Hugo de Brito Machado Segundo
04/02/2021
Na segunda metade do século passado, notadamente entre os anos 70 e 80, havia grande controvérsia em torno da taxatividade ou não da lista de serviços anexa ao Decreto-Lei 406/68 (hoje Lei Complementar 116/2003). Trata-se de uma lista dos serviços passíveis de tributação pelo imposto, de competência dos municípios e do Distrito Federal, incidente sobre serviços de qualquer natureza (ISS).
Esse foi o contexto em que, em um seminário de Direito Tributário havido no período, debatiam, em uma mesa voltada ao tema, o professor Geraldo Ataliba e o professor Hugo de Brito Machado, pai de quem escreve estas linhas. Eles defendiam posições contrárias relativamente à apontada questão jurídica.
Para Ataliba, a lista de serviços seria meramente exemplificativa, por uma razão clara. Os municípios são entes federativos cuja competência decorre diretamente do texto constitucional. Os tributos que podem e que não podem validamente instituir são aqueles indicados pela Constituição. Seria absurdo, nessa ordem de ideias, pretender que uma lei editada pela União (o Decreto-Lei 406/68, ou hoje a LC 116/2003) pudesse limitar — pela omissão, ao deixar de arrolar na lista — os serviços passíveis de tributação por outros entes federativos. E se a lista indicasse apenas um serviço, como o odontológico, ou o de construção civil, omitindo-se sobre todos os outros? Estaria inviabilizada a competência dos municípios?
Hugo Machado pensava diferente. Para ele, conquanto os municípios sejam entes federativos autônomos, cuja competência decorre diretamente do texto constitucional, como corretamente ensinava o professor Ataliba, não se pode esquecer, de outro lado, que a Constituição atribui à lei complementar o papel de dirimir conflitos de competência (atualmente, artigo 146, I, da CF). Ou seja, as competências que a CF atribui correm o risco de se sobrepor, o que é factualmente verificável, mas juridicamente inaceitável. Daí a necessidade de a lei complementar estabelecer critérios que dirimam tais conflitos. Ao fazê-lo, será inevitável interferir de algum modo no traçado dessas competências, que do contrário conflitariam, interferência que seria admissível constitucionalmente desde que o critério não implique favorecimento de um ente em detrimento de outro, por levar a uma compressão desproporcional de uma das competências envolvidas no conflito que se quer evitar.

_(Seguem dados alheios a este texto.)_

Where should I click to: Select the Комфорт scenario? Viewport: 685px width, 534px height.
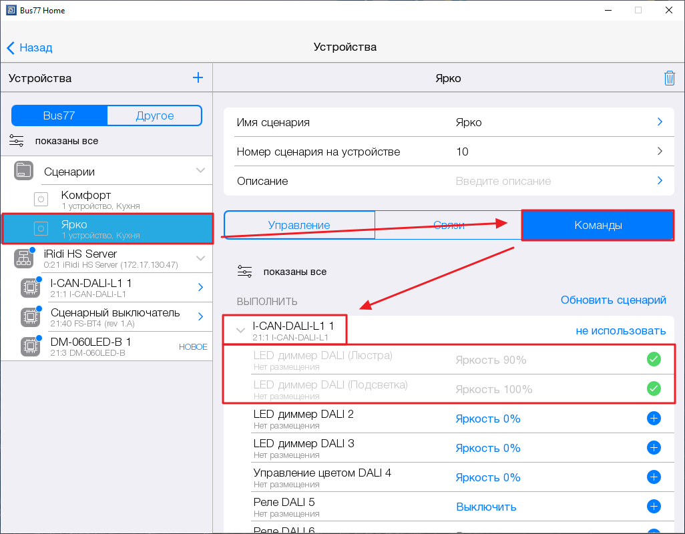pos(86,199)
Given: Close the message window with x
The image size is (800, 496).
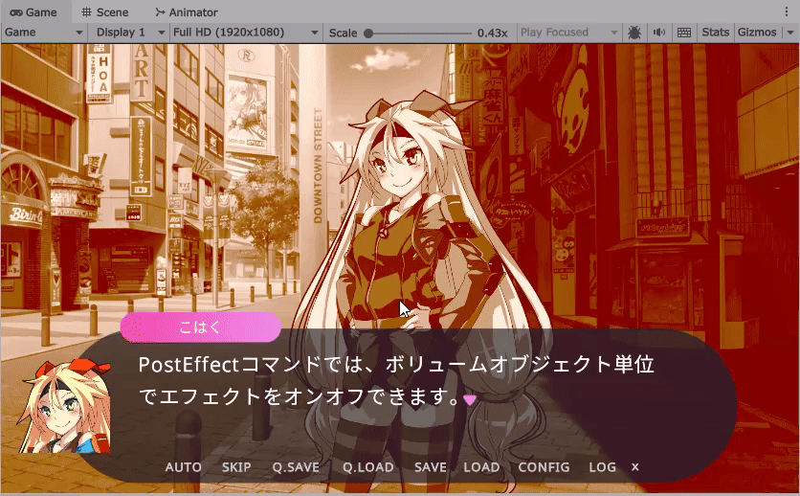Looking at the screenshot, I should [634, 467].
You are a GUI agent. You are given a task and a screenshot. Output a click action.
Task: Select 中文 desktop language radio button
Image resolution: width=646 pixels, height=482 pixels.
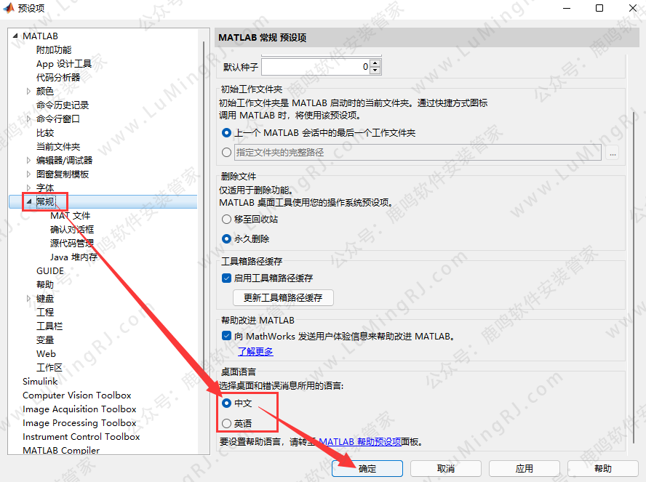click(227, 403)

O Supremo Tribunal Federal tem diversos precedentes que autorizam essa conclusão, quanto ao referido papel da lei complementar, inclusive posteriores à Constituição de 1988, que reforçou a autonomia de entes federativos periféricos e expressamente veda a concessão de isenções heterônomas (artigo 151, III). Ao apreciar leis estaduais que instituíram o adicional estadual do Imposto de Renda, por exemplo, o STF entendeu que a falta da lei complementar para dirimir conflitos de competência inviabilizaria a própria instituição do imposto, por lei estadual (ADI 627/PA), apesar do que consta do artigo 24, §3º, da CF/88, segundo o qual “inexistindo lei federal sobre normas gerais, os Estados exercerão a competência legislativa plena, para atender a suas peculiaridades”. O mesmo decidiu o STF, em matéria de ICMS incidente sobre transporte aéreo de passageiros (ADI 1.600/DF), embora, misteriosamente, o critério tenha sido outro em se tratando de transporte terrestre (ADI 2.669/DF).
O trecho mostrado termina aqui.